Concretely, I rarely look for things to photograph, rather, objects come to me and pique my attention through their colour, texture, shape. The most promising ones are banal, familiar to most, but also hold the potential to be strange or to create a friction through their association with other items or materials. And it’s precisely in those common stores where all kinds of objects rub shoulders without any particular hierarchy – isolated from the friction of their production – that I find objects that are so ordinary they can be part of a universal language. So it makes sense that a dish glove can be associated with pork tripes – they can both be found in the same aisle, and share the same pictorial language in my practice that allows me to shift the symbolism of commerce and turn it inwards into something intimate and sensorial
CY
How do the photographs on view at the Contemporary Art Gallery (CAG) mark a new approach to still life from the photographs installed at Yaletown-Roundhouse? How do you see these two site-specific works being in conversation with one another?
MB
The installation at the CAG derives from a series that I had started in 2020 that moved away from the table-top still life into imagery that is more liquid and abstract. Both projects, while visually distinct, are connected through the gathering of objects and materials which remains the same. On the other hand, composing the image is quite different, as one relies more on the efficiency of visual language in a very controlled studio setting and the other project is more about mark-making and opening up a space for stains and traces to appear, sometimes over a period of time as the composition takes a life of its own. Concepts of haptic visuality and the idea of formlessness has always been part of my practice, but the sense of touch, the desire for poetry and softness felt increasingly essential during that year and ended up seeping into my practice as well.
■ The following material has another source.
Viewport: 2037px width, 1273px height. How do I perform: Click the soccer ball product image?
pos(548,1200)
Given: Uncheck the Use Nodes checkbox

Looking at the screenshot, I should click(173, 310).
I’m constantly thinking about the photographic surface, where the medium is also the message. In this still life series, a lot of it’s achieved through the use of bright colours, as for the more recent series I’m interested in ways emotion can be conveyed and shared through the curve of a line, the creases and folds on a surface. At the CAG, those various visible layers of plastic film that were stretched, folded, wrinkled, overlapped – they activate the surface-like marks on skin first through the sense of vision with a desire to reach the sense of touch. I’m hoping the installation becomes a connective space where the viewer is moved by it and where the architecture merges into a sensory cloth.
Image: Michelle Bui, Envelop #1, from the Mutable Materialism series, 2021–22. Courtesy of the Artist.